- AVAILABLE DATA
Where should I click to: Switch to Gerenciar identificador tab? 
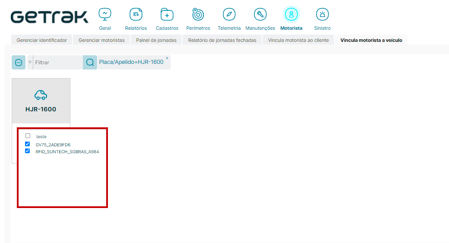[41, 40]
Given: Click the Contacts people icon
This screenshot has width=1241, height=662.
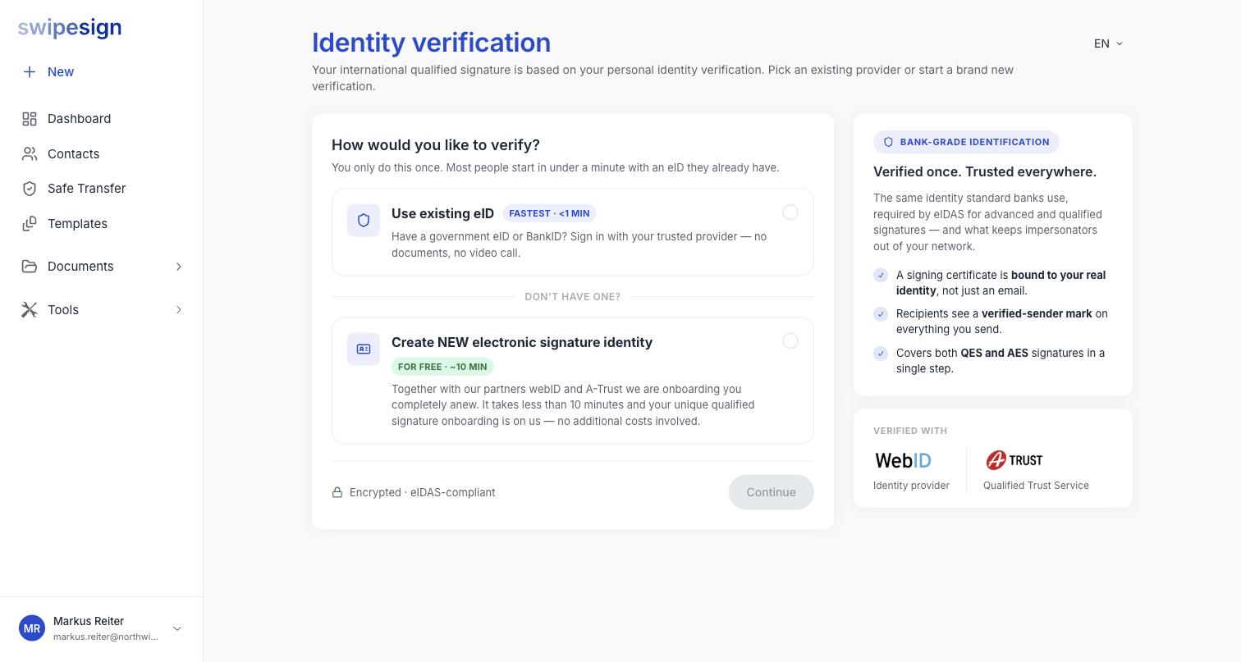Looking at the screenshot, I should (x=30, y=154).
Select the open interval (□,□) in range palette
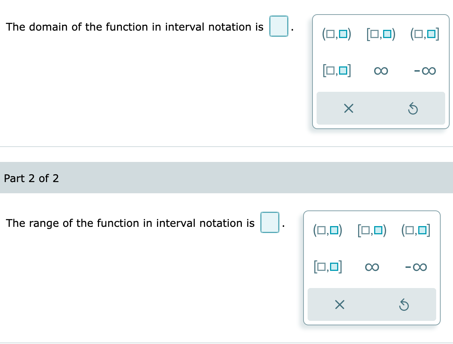 pos(327,230)
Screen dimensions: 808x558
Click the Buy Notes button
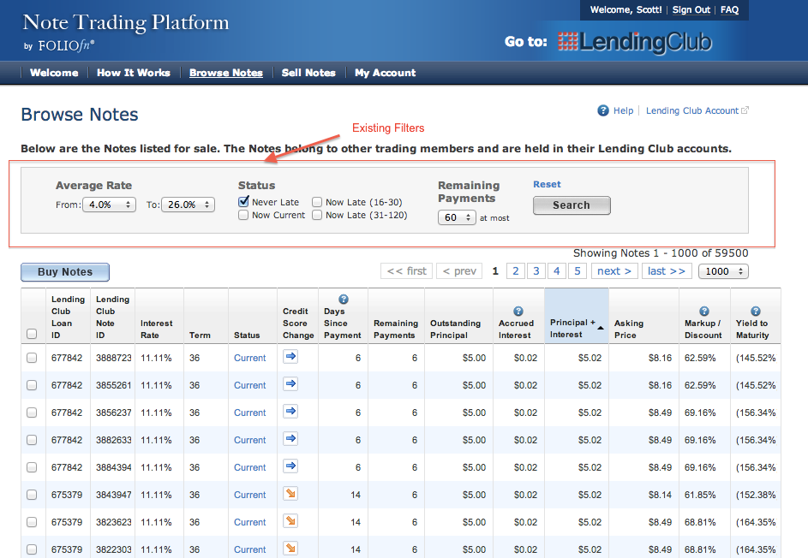65,272
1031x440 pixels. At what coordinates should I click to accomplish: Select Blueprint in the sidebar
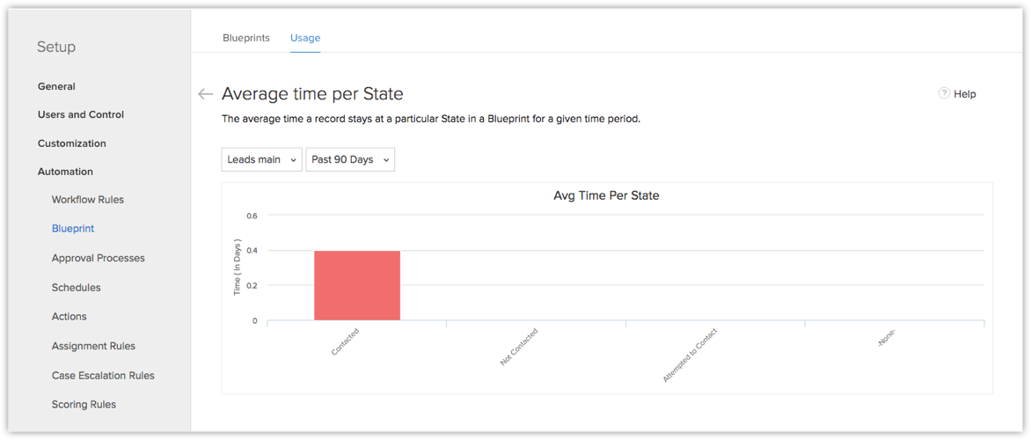[73, 229]
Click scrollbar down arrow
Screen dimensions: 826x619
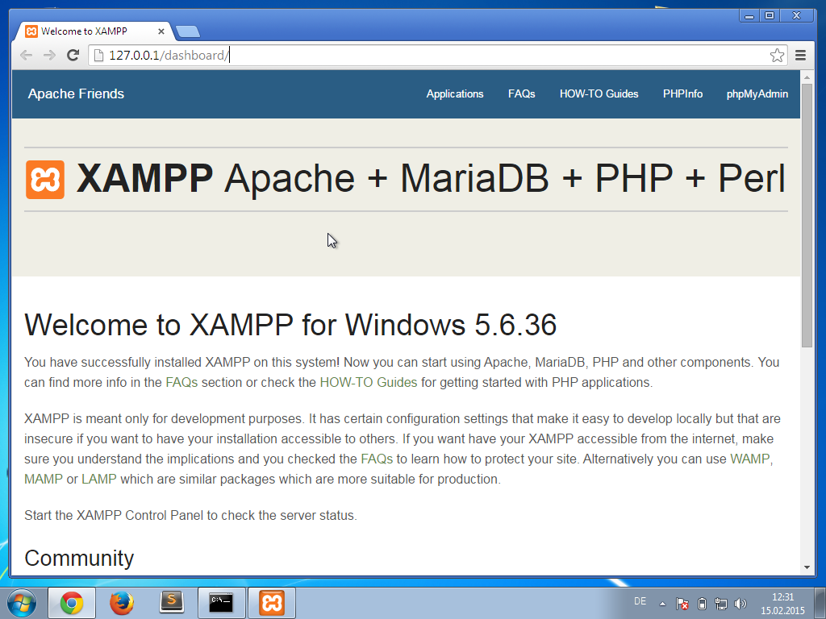[x=807, y=567]
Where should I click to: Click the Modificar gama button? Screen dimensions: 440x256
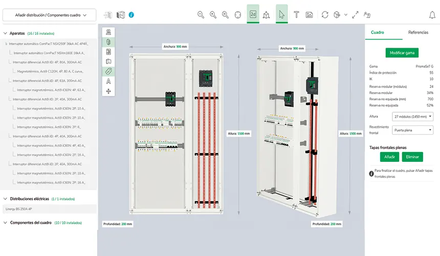pyautogui.click(x=402, y=53)
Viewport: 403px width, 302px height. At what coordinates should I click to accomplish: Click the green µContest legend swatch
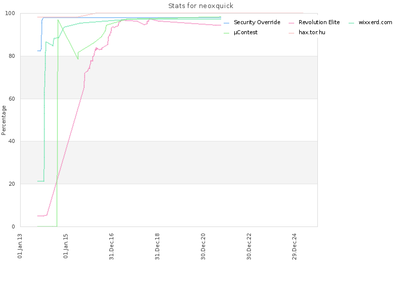click(226, 33)
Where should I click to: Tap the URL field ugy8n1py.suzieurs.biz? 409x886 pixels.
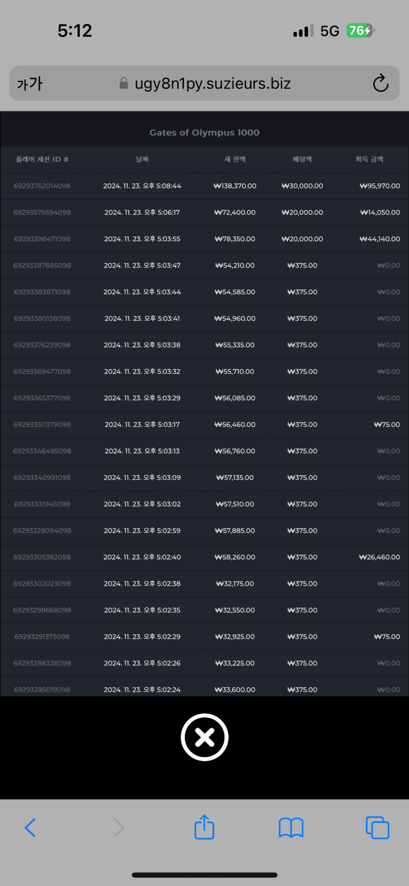tap(213, 84)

- EXERCISE BRIEF
What do the lines above say from the line containing "Where should I click to: Tap" through the last line? Quote them exactly, both ends included, and leave out the pictures.

- YOUR SOLUTION
Where should I click to: Tap the URL field ugy8n1py.suzieurs.biz? 409x886 pixels.
tap(213, 84)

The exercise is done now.